---- EXERCISE DATA

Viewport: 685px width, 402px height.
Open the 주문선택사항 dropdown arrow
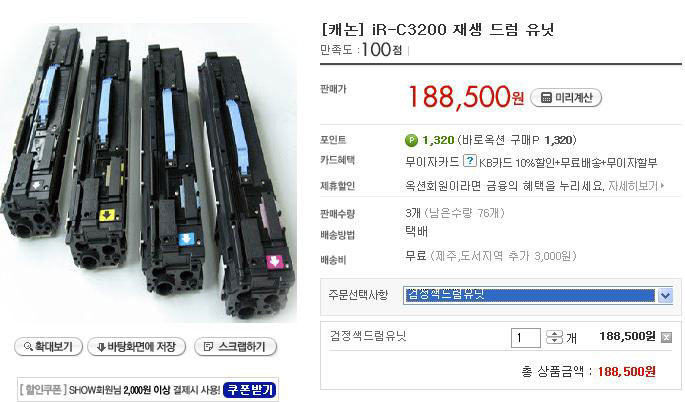[x=665, y=296]
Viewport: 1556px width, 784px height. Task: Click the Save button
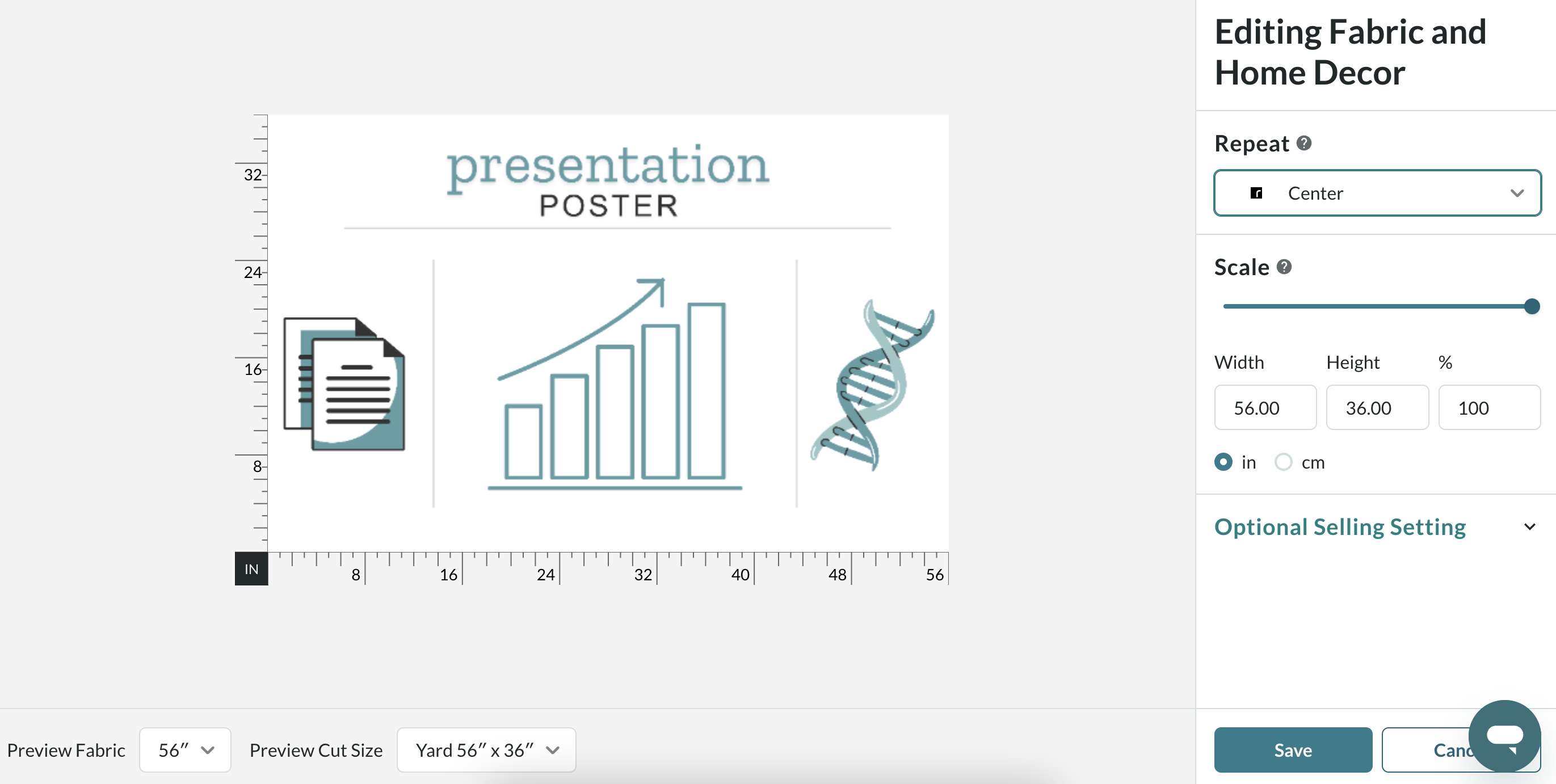coord(1292,749)
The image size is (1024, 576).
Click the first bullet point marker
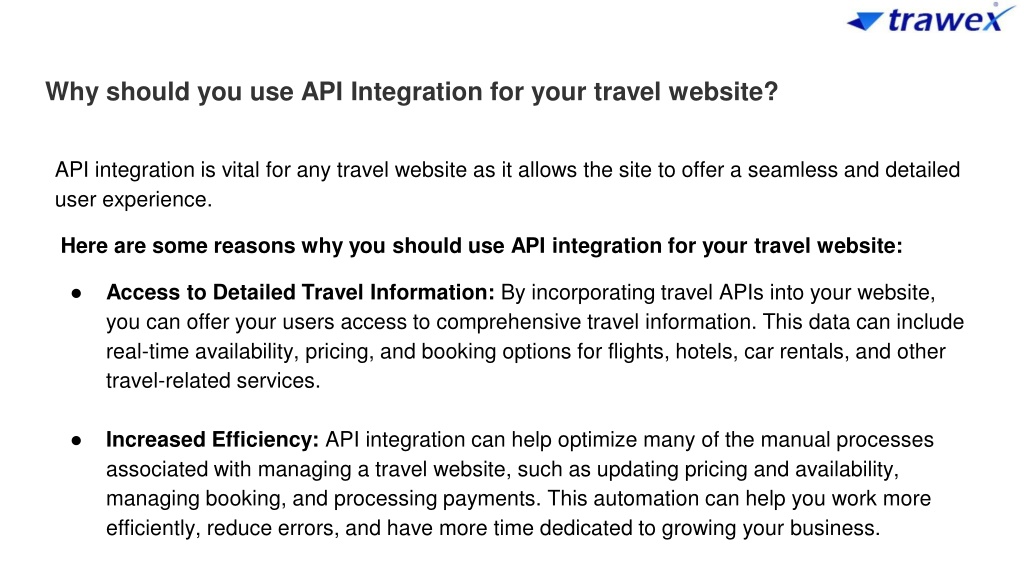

--------

▸ **INSTRUCTIONS FOR THE TASK**: Please copy exactly the lines from the one containing "Viewport: 1556px width, 784px" through the last line of the records, both ends included, and leave out any pictures.

▸ **RESPONSE AREA**:
Viewport: 1556px width, 784px height. Task: Click the Save button
coord(1292,749)
The image size is (1024, 576).
Click the first bullet point marker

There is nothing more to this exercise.